The Pew report also found that Latino believers in the United States prefer worshiping with fellow Latino believers.
Among Hispanic Catholics, 70 percent worship in ethnically and linguistically Hispanic churches. For evangelical Christians, the figure is 62 percent, for mainline Protestants, 48 percent. In the report, an "ethnic church" means one with at least some Hispanic clergy, worship services in Spanish, and a majority of Hispanic congregants.
While higher percentages of foreign-born Latinos than U.S.-born go to services done in Spanish, Hispanic churches are by no means uniquely for Spanish-only immigrants. The study found that 48 percent of U.S.-born Latino believers worship in Hispanic congregations. As for language ability, 80 percent of Latinos who primarily speak Spanish attend Latino churches, but, even among bilingual believers, 64 percent prefer a Hispanic worship experience.

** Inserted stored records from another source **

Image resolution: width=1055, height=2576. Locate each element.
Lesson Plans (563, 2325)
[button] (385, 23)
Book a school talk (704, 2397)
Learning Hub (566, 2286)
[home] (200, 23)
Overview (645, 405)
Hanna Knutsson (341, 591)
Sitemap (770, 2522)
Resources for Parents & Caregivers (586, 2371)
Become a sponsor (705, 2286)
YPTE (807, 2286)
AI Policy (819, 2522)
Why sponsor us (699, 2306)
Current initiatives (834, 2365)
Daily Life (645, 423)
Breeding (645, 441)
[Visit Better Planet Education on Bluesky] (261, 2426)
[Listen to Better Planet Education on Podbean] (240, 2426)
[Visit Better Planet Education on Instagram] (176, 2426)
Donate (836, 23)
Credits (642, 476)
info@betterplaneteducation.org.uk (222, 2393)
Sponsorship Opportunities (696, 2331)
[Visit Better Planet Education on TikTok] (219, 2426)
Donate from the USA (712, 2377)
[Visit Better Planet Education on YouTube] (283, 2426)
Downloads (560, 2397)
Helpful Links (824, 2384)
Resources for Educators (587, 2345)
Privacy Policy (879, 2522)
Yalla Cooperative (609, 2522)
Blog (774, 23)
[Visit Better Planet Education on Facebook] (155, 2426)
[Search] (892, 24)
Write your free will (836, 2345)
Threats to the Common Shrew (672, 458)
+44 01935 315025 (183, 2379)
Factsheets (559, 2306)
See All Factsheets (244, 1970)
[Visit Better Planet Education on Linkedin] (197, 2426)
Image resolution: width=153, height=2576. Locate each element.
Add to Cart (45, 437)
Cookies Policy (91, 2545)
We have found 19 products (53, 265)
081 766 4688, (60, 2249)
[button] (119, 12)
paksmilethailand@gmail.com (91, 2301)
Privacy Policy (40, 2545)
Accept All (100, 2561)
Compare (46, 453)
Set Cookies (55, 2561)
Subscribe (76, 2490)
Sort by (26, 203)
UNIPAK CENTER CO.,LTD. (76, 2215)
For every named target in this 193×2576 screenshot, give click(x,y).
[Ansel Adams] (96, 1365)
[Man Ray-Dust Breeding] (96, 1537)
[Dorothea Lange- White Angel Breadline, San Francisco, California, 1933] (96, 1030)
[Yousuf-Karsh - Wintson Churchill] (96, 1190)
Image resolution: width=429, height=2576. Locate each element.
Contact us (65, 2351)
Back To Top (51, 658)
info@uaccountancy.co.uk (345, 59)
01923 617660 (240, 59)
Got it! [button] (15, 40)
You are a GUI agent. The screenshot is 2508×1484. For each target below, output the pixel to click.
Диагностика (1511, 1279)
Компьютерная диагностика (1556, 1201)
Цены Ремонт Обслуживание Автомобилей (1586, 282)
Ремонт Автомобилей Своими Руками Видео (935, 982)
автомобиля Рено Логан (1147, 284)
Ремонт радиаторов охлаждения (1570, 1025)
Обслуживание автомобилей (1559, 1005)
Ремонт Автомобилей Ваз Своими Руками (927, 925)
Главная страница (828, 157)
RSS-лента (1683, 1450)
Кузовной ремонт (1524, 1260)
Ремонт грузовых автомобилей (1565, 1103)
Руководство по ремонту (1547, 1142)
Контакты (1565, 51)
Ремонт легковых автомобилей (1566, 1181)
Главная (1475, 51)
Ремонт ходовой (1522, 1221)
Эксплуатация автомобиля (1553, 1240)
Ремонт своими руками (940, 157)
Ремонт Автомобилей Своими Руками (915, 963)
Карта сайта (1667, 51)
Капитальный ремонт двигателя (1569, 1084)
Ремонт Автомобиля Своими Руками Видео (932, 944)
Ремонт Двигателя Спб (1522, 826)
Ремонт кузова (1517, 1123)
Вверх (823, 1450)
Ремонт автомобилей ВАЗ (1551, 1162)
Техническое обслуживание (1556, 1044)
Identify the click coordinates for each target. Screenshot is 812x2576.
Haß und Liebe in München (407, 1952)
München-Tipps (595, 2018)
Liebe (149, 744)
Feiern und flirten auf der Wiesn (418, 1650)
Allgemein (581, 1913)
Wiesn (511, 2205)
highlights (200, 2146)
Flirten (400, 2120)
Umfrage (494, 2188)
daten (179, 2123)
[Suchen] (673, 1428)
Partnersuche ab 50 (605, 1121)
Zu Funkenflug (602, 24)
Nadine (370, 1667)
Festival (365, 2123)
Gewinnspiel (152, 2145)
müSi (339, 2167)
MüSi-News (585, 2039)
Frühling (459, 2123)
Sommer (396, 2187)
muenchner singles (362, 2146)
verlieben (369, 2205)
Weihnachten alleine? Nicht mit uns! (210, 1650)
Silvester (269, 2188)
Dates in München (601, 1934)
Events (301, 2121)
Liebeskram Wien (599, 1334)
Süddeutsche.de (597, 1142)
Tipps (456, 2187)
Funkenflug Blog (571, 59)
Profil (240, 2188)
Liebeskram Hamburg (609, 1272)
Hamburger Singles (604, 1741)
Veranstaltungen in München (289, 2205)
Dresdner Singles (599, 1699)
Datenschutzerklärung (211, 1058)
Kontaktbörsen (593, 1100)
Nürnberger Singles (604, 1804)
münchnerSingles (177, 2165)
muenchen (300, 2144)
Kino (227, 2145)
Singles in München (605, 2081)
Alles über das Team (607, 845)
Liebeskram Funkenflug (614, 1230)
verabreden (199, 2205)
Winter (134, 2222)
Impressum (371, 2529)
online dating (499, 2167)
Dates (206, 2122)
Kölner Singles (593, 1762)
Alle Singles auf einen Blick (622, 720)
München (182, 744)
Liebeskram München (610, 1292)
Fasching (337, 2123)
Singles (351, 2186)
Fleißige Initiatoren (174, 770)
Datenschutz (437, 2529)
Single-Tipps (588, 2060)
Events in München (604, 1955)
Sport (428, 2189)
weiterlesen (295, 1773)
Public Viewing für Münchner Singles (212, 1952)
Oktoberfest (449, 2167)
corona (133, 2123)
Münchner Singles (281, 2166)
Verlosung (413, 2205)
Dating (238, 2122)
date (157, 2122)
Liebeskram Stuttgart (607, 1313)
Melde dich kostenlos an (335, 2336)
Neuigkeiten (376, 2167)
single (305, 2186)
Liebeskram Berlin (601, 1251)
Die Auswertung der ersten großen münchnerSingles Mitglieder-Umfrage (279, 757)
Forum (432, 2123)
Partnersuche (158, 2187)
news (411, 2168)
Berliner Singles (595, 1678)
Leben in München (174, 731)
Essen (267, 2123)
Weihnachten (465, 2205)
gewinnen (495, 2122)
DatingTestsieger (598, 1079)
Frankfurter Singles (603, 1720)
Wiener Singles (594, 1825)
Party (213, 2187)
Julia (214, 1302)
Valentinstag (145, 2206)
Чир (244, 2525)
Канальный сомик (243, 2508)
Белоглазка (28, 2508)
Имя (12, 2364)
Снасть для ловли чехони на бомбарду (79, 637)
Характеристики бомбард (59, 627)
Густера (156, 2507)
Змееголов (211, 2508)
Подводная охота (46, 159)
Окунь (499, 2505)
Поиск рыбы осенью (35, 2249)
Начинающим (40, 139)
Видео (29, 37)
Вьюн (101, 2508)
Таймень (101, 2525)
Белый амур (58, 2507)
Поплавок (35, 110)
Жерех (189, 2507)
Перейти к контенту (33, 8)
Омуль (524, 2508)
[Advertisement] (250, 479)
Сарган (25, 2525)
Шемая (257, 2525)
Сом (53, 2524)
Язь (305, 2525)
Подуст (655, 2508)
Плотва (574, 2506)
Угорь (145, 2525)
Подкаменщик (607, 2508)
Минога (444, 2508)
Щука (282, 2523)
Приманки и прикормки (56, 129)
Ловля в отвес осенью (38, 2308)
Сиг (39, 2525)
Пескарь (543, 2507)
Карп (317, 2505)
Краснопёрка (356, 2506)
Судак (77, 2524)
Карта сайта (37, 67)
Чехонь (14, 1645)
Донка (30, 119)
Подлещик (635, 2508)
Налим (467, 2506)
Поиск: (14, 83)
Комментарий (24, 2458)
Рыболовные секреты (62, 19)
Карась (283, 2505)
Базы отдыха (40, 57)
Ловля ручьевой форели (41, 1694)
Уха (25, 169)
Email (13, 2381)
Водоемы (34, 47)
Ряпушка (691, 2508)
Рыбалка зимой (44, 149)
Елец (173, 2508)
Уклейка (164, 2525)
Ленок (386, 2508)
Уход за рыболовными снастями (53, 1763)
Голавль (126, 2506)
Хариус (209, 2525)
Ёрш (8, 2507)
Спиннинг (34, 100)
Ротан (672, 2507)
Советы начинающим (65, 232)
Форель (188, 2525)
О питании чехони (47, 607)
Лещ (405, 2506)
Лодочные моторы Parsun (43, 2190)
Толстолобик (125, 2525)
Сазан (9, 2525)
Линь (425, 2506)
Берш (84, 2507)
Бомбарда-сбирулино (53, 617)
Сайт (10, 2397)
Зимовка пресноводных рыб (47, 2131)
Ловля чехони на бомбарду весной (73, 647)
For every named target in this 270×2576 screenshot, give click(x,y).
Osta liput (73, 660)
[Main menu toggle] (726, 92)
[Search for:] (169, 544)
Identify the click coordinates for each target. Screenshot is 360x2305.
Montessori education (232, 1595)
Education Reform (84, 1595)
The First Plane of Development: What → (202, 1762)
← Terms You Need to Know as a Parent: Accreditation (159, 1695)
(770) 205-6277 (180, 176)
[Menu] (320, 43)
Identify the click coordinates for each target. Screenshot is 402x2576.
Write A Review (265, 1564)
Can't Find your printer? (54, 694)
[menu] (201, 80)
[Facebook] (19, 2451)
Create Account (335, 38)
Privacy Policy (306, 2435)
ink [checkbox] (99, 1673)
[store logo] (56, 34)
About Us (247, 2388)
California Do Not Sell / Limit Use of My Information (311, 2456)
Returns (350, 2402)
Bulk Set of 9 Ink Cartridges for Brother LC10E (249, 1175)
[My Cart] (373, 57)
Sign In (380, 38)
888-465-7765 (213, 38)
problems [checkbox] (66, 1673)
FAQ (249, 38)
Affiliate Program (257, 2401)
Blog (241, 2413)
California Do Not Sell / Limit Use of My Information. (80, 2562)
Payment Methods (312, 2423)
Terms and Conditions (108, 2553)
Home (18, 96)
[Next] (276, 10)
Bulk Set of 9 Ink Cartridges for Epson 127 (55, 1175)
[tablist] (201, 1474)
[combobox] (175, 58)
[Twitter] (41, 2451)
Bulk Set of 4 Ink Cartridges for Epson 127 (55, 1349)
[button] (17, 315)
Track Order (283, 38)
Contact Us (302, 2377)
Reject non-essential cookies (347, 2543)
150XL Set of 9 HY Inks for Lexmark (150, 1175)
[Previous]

Rene Maciel, who will become president of the Baptist University of the Americas in San Antonio, Texas, in August, confirmed the tendency of Hispanic believers to stick together. While Latino Christians don't intentionally avoid other believers, they often have practices rooted in culture that "keep drawing them to ... their congregations, to their people, to their worship services, to their music," he said.
And with the university's mission to train church leaders for service in Hispanic settings, Maciel emphasized the need for believers of all stripes to pay attention to the changing ethnic makeup where they live.
"There are more and more Hispanics moving into ... our neighborhood," he said. "For us to be able to reach those people, we need to be cross-cultural. We need to understand the culture."
The Pew report was based on a telephone survey of 4,016 Latinos age 18 and older conducted last summer and fall. Researchers called the study "one of the largest data collection efforts conducted" on Hispanic religious life.